Já na Justiça Militar, os PMs respondem por ocultação de cadáver e falsidade ideológica (em razão de informações falsas que teriam sido inseridas no boletim de ocorrência). A denúncia foi feita pelo promotor de Justiça Diego Corrêa de Barros, do MP, que tem atribuições junto à Justiça Militar. Segundo ele, após a morte da vítima, o trio de policiais ocultou o corpo de Gabriel levando-o até o interior do município e escondendo-o dentro de um açude.
Além disso, para o MP, os acusados fizeram constar no boletim de ocorrência declaração falsa de que "a guarnição abordou o Sr. Gabriel, que consultado estava sem novidades, sendo então orientado e liberado", quando, na verdade, havia sido agredido, algemado, preso e posto no interior da viatura pelos denunciados, diz a acusação.
Perguntas em aberto
Dois meses após a morte do jovem, algumas perguntas seguem sem resposta sobre o caso.
Um dos pontos que ainda não foi esclarecido é como Gabriel teve o corpo levado até o açude, já que a viatura onde estavam os PMs que abordaram o jovem fez uma parada de cerca de um minuto e 50 segundos no local, o que não seria suficiente para que a ação fosse realizada.
No dia da denúncia, o promotor Barros afirmou que no inquérito existem provas da participação dos denunciados nesse crime, mas não detalhou quais elementos são esses, em razão do sigilo do caso. O promotor recordou ainda que a perícia apontou que não houve afogamento e que o corpo de Gabriel foi inicialmente deixado numa posição e, depois, colocado numa segunda posição.

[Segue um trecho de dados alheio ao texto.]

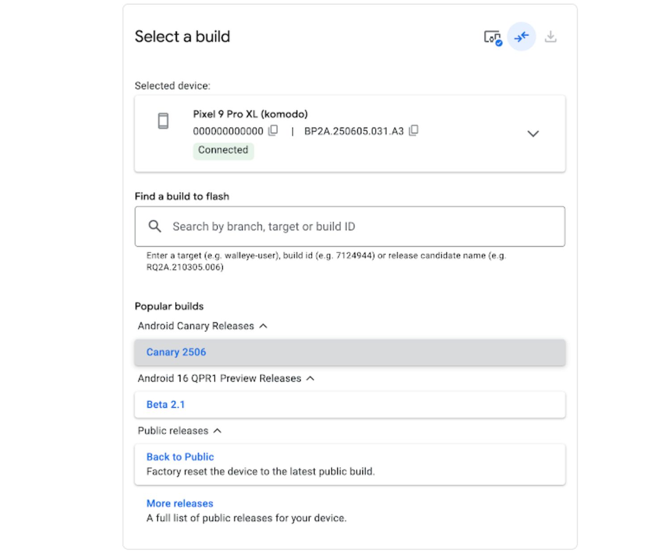Copy the build ID BP2A.250605.031.A3

pos(414,130)
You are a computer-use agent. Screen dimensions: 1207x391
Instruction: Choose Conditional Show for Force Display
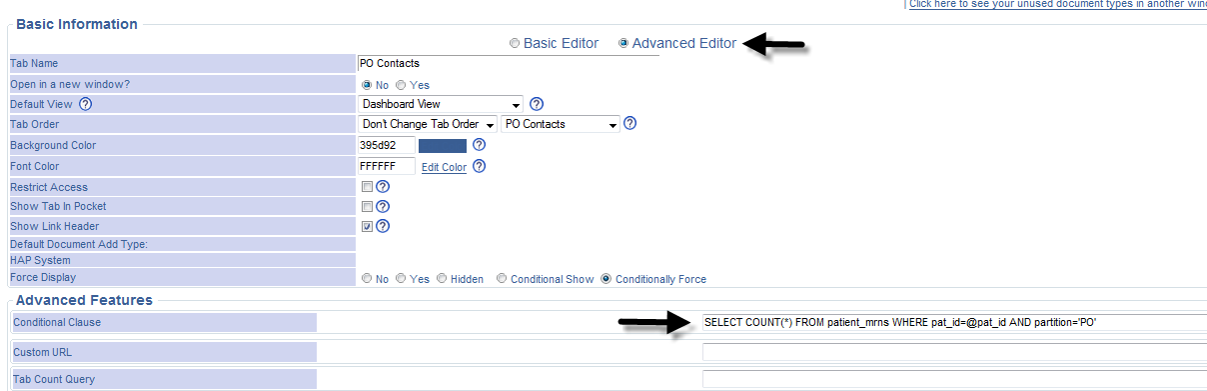point(502,279)
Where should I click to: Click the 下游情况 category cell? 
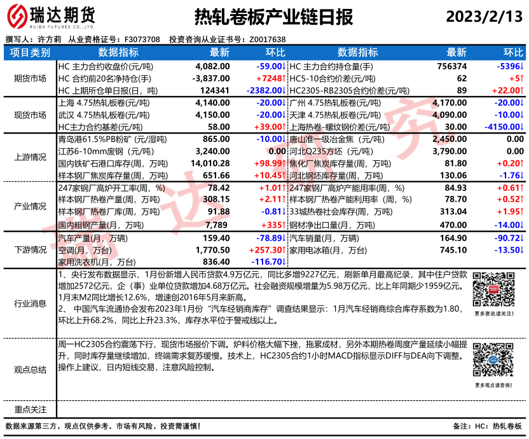tap(29, 250)
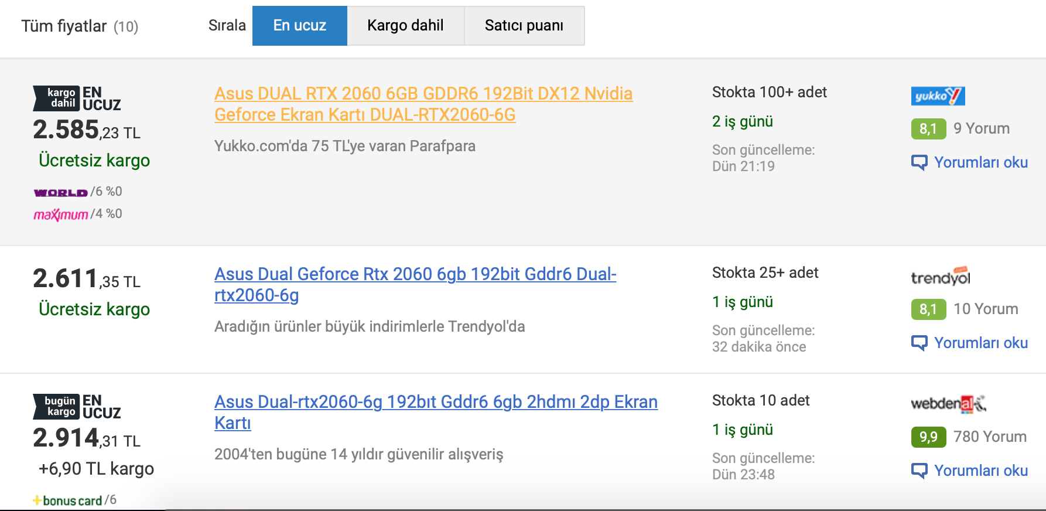Click the Webdenal store logo
This screenshot has height=511, width=1046.
[948, 404]
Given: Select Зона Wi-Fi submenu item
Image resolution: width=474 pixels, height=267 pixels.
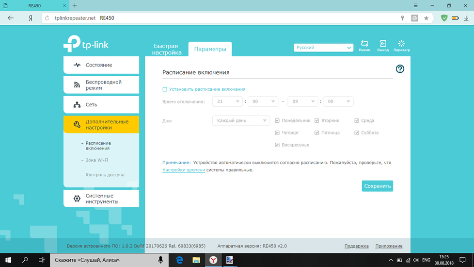Looking at the screenshot, I should (96, 160).
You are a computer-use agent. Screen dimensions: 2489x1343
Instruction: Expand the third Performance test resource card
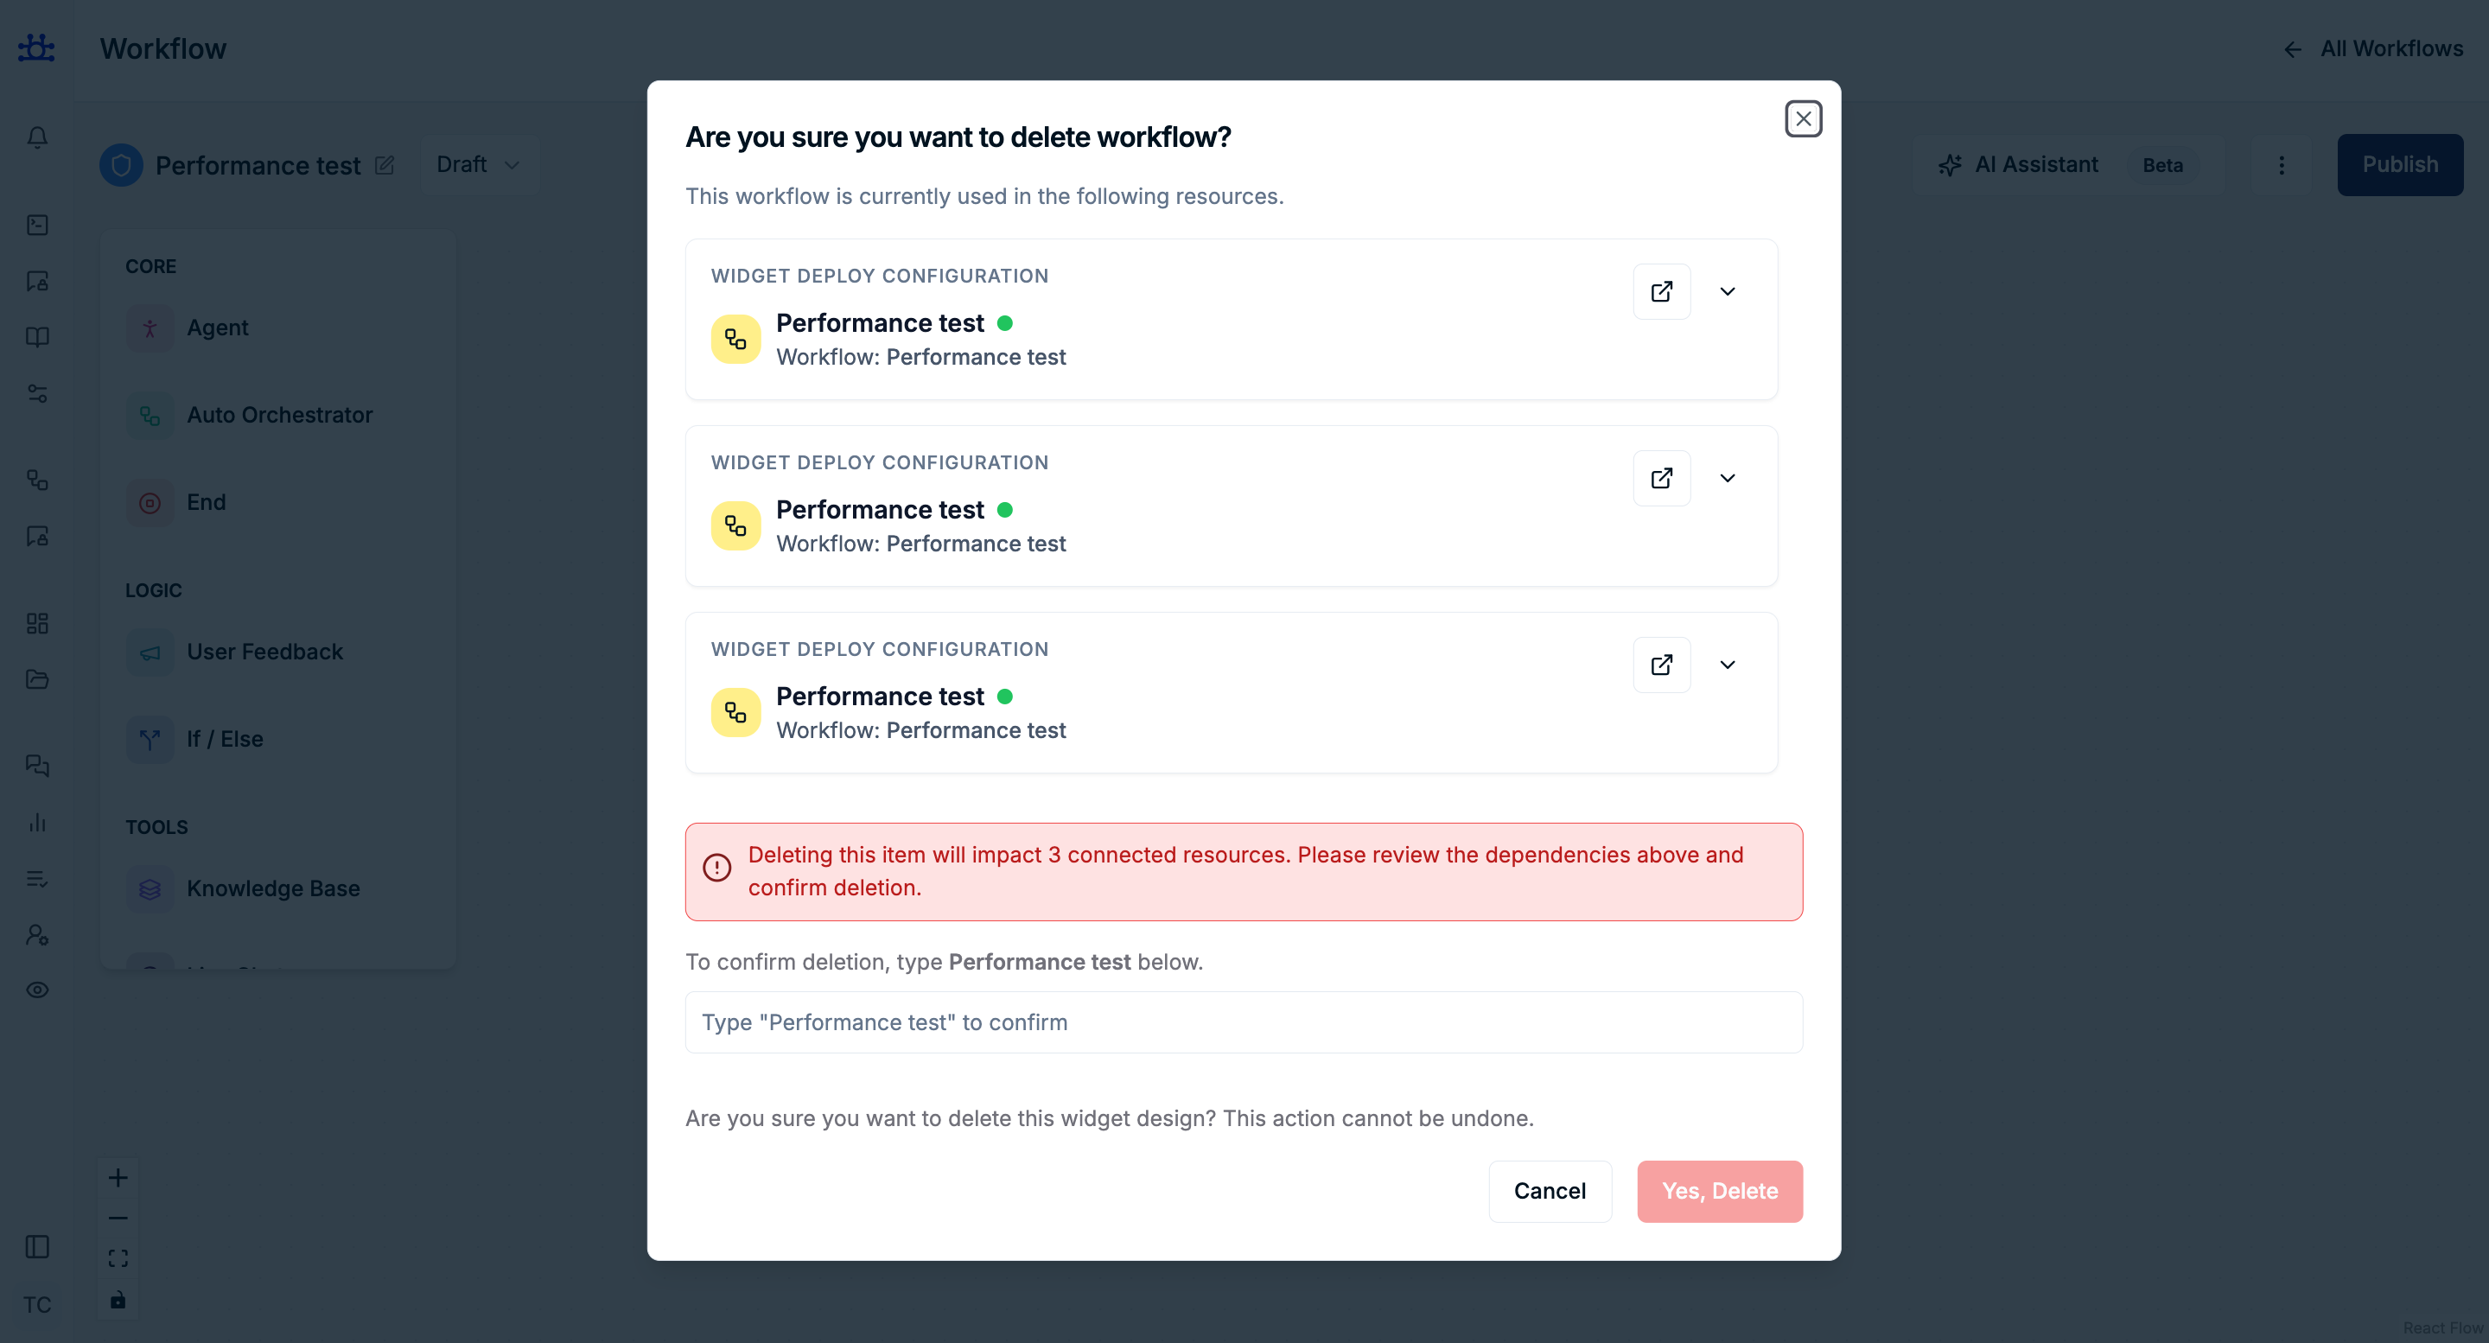[x=1727, y=664]
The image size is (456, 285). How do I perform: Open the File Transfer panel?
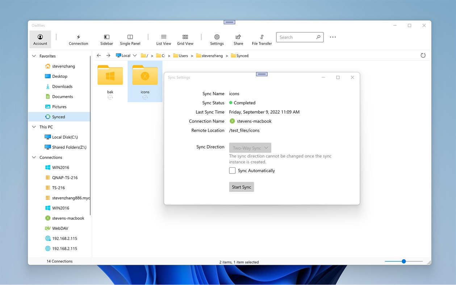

Outro ponto a ser esclarecido é se mais pessoas estão envolvidas ou não na morte de Gabriel — até o momento, as autoridades afirmam que apenas os três PMs são os responsáveis pelo caso. Para confirmar isso, algumas perícias ainda são aguardadas, como a que fará a extração de dados de celulares dos PMs.
Além disso, o Instituto-Geral de Perícias (IGP-RS) pretende fazer a reprodução simulada dos fatos, popularmente chamada de reconstituição, até o fim de novembro. A análise ajudará a entender a dinâmica do crime e é considerada pelo MP complementar ao caso.
Sem data para julgamento
Em nenhuma das esferas há ainda previsão de data para o julgamento dos PMs. De acordo com o Tribunal de Justiça do Estado (TJ-RS), o processo está na fase de citação e apresentação de defesa pelos réus.
Na Justiça Militar, a oitiva do pai de Gabriel está marcada para 1º de novembro, em Porto Alegre. Depois, no dia 4, serão ouvidas demais testemunhas em São Gabriel, onde estão previstas 10 oitivas. Segundo a instituição, são organizados os deslocamentos e os espaços físicos para a realização das oitivas.
Contrapontos
O que diz a defesa do segundo-sargento Arleu Júnior Cardoso Jacobsen
"Encerramos uma fase importante em que discutimos os termos da denúncia acusatória, tanto na justiça estadual como militar. Formulamos requerimentos de provas e esclarecimentos periciais que com certeza irão elucidar o caso, em especial na comprovação da não participação do nosso constituinte em qualquer fato criminoso. Continuamos e agora buscaremos a demonstração judicial da inocência do sargento Jacobsen no óbito de Gabriel", disse o advogado Ivandro Bitencourt Feijó em nota.
O que diz a defesa dos soldados Raul Veras Pedroso e Cléber Renato Ramos de Lima
"A defesa dos soldados afirma que ambos são completamente inocentes das acusações e que durante a instrução processual momento o qual a prova vai ser produzida tudo ficará esclarecido! Ambos soldados estão sofrendo uma grande injustiça!", disse o advogado Jean Severo em nota.